3.4. Training and Optimization
For the purpose of this study, we used images with a resolution of 224 × 224 and a batch size of 32. After experimenting with various batch sizes and epoch numbers to optimize accuracy, we settled on a batch size of 32 and 100 epochs based on the results. The dataset was divided into 80% for training and 20% for testing and validation. While the training generator provided shuffled and augmented data to enhance generalization, the validation generator supplied unshuffled data to accurately evaluate performance. To ensure optimal performance during training, we carefully monitored the process and adjusted parameters such as the learning rate to prevent overfitting. As we conducted training on the Google Colab platform, we utilized a model checkpoint mechanism to save only the best-performing version of the model based on validation performance. Additionally, learning rate scheduling was applied using the ReduceLROnPlateau callback. This technique reduced the learning rate when the validation loss plateaued for a specified number of epochs, enabling the model to converge more effectively by escaping local minima. Specifically, if no improvement was observed in the validation loss after five consecutive epochs, the learning rate was halved (factor = 0.5). The current learning rate was tracked in the training history, providing insight into its progression during training.

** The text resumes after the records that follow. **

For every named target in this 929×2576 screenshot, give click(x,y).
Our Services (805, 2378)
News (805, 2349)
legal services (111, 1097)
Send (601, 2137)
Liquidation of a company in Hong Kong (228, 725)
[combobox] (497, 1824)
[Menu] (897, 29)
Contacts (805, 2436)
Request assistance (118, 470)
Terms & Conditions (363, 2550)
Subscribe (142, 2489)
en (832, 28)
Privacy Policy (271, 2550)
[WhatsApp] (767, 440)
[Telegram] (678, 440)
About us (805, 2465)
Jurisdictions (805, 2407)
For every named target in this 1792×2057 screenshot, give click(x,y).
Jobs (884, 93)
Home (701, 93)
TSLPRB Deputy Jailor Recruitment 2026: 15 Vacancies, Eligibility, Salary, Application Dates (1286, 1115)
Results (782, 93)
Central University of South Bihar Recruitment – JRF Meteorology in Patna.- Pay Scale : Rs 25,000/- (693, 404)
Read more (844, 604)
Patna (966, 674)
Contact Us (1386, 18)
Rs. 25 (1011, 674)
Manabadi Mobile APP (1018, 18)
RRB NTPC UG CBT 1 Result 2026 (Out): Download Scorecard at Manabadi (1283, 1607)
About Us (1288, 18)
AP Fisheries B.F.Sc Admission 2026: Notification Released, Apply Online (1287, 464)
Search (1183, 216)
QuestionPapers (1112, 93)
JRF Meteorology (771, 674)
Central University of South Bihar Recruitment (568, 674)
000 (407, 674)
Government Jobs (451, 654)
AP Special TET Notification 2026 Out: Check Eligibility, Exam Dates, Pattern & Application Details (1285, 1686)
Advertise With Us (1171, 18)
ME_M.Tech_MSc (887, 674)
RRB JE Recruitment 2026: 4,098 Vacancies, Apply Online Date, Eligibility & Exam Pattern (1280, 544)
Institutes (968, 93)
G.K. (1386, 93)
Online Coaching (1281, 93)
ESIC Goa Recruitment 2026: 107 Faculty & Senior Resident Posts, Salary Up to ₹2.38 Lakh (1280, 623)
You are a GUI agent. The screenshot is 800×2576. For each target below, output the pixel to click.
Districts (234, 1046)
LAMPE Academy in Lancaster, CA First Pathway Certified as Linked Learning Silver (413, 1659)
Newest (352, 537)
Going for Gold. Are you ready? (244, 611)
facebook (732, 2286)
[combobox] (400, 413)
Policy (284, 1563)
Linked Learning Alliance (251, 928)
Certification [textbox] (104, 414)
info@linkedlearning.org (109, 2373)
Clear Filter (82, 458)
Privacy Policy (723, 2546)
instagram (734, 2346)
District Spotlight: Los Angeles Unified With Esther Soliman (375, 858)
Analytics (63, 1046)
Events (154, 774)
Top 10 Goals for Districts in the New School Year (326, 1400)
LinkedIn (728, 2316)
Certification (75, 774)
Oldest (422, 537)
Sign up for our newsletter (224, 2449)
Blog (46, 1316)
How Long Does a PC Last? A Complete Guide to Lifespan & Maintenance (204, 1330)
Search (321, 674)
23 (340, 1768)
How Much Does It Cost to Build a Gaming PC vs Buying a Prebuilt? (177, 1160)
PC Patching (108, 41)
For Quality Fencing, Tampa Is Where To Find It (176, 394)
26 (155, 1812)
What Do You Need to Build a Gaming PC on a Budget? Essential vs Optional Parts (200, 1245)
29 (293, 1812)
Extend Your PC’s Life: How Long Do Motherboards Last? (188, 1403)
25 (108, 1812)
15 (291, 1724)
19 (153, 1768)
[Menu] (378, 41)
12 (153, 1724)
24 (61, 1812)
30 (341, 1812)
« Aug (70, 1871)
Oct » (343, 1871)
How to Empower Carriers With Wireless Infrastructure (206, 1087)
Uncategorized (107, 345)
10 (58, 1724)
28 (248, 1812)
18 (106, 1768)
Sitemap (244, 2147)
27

To prevent the learning rate from becoming excessively small, we set a minimum threshold of 1 × . This safeguard avoided scenarios where a very small learning rate could lead to prolonged training times, underfitting, or ineffective learning. Early stopping was also implemented to terminate training when validation performance ceased to improve, thereby mitigating overfitting. If no improvement in validation loss was observed for ten consecutive epochs, training stopped, and the model reverted to the weights of the epoch with the best validation performance.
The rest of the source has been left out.